World as Lover, World as Self, Joanna Macy
Ever since we published Sean Kelly’s Becoming Gaia at Integral Imprint, Joanna Macy’s work has been queued on my ever-expanding shortlist. I’m glad my graduate studies created an opportunity to finally read her work. I can’t recommend Macy’s World as Lover, World as Self enough for its Gebserian themes, centering on the fullness time, the ecological self, spirituality and activism. There’s also the apparent deft, and mastery, that Macy is able to convey complex thinking (which, as a writer in this field, I admire greatly).
What is so beautiful about being alive at this moment is that the pendulum is starting to swing the other way. We are retrieving the projection.Joanna Macy, World as Lover, World as Self
Students may already be familiar with Macy’s deep time practices (see The Work that Reconnects practice resource page) through Mutations calls or our annual Gebser course. Many of those practices are drawn from World as Lover, World as Self.
Otherlands: A Journey Through Earth’s Extinct Worlds, Thomas Halliday
Note the choice word place over space.
Space could be anywhere, but place is always somewhere, and thinking with time, somewhen. So this “temporal wanderlust” encourages ecological thinking — thinking with place and relational time — as it takes us from site to site across deep evolutionary time.
I’m reminded of Bill Thompson’s work on cultural history. Thompson, too, thought it was better to situate any schema on the history of consciousness within in an ecological or Gaian context. So there are the “cultural ecologies,” of riverine, transcontinental, mediterranean, oceanic and biospheric.1
The overall effect of reading Otherlands is an enlivened sense of what Bruce Clarke calls the “planetary imaginary.” It’s the story of the human species, de-centered yet marvelously there, entangled in that greater story of the living world.

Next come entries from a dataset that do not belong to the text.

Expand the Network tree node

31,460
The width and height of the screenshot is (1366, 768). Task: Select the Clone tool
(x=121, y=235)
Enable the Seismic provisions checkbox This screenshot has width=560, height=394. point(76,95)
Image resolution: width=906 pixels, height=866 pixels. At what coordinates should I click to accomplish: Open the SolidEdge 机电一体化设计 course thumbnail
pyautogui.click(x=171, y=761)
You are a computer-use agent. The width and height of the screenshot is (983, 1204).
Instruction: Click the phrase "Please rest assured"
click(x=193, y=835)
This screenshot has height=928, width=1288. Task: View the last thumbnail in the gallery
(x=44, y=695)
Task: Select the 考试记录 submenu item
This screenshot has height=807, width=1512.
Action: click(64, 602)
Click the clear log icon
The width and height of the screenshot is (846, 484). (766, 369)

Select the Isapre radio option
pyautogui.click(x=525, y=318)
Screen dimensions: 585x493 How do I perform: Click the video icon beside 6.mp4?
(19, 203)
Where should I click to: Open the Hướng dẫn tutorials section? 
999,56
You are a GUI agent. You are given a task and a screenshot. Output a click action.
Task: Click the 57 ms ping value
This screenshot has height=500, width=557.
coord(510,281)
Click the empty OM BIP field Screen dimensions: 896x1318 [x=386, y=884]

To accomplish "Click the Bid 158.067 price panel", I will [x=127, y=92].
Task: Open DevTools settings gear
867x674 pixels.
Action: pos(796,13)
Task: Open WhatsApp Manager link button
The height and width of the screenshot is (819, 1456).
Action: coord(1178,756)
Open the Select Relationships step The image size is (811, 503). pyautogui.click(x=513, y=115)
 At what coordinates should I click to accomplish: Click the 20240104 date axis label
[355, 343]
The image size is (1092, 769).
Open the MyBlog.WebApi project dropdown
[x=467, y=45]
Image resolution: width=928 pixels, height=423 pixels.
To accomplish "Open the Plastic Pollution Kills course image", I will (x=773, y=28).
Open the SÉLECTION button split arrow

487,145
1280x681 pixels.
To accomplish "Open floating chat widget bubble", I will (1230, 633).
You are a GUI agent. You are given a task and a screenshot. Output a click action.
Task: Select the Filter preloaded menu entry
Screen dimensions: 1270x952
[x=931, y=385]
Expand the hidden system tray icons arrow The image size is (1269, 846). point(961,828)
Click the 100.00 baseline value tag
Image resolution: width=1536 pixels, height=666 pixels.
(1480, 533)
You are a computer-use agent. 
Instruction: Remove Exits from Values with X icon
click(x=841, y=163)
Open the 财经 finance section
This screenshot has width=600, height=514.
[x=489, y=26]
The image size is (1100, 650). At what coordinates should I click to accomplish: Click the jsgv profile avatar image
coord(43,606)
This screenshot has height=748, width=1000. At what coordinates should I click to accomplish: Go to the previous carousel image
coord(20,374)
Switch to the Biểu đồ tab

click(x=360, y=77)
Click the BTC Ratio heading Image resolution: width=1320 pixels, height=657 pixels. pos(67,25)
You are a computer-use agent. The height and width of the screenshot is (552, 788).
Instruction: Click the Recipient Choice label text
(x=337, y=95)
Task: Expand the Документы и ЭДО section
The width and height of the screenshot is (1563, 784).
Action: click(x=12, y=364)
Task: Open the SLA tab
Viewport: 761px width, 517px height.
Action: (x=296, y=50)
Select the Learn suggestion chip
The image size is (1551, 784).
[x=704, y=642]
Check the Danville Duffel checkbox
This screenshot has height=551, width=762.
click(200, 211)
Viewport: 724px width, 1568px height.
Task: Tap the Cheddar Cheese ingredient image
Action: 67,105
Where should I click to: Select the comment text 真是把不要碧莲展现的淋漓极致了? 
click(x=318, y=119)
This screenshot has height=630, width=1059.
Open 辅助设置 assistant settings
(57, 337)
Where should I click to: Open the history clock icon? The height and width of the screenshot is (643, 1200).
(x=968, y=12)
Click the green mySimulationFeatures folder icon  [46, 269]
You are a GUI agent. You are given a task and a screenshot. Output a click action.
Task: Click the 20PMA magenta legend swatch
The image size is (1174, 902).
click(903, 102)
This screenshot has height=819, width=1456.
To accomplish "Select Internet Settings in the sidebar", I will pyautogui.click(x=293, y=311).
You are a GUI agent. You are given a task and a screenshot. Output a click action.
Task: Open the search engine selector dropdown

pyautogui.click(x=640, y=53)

The Actual Star, Monica Byrne
Moving from non-fiction to fiction, I am still early on in the pages of The Actual Star by Monica Byrne, but I have to recommend it for its brilliance, an instance of ‘bodying forth’ planetary imaginaries through the medium of storytelling literature. It’s something like a cross between Kim Stanley Robinson’s The Years of Rice and Salt and David Mitchell’s Cloud Atlas but also, because of its exploration of “ambiguous” utopias, Ursula K. LeGuin’s The Dispossessed.
Of the three timelines that Monica’s story imagines, I am most taken with the future, and its character, Niloux, who has a uniquely situated identity as a planetary nomad. Set 1,000 years into our future, Byrne imagines a post-civilizational, post-capitalist and nomadic planetary culture.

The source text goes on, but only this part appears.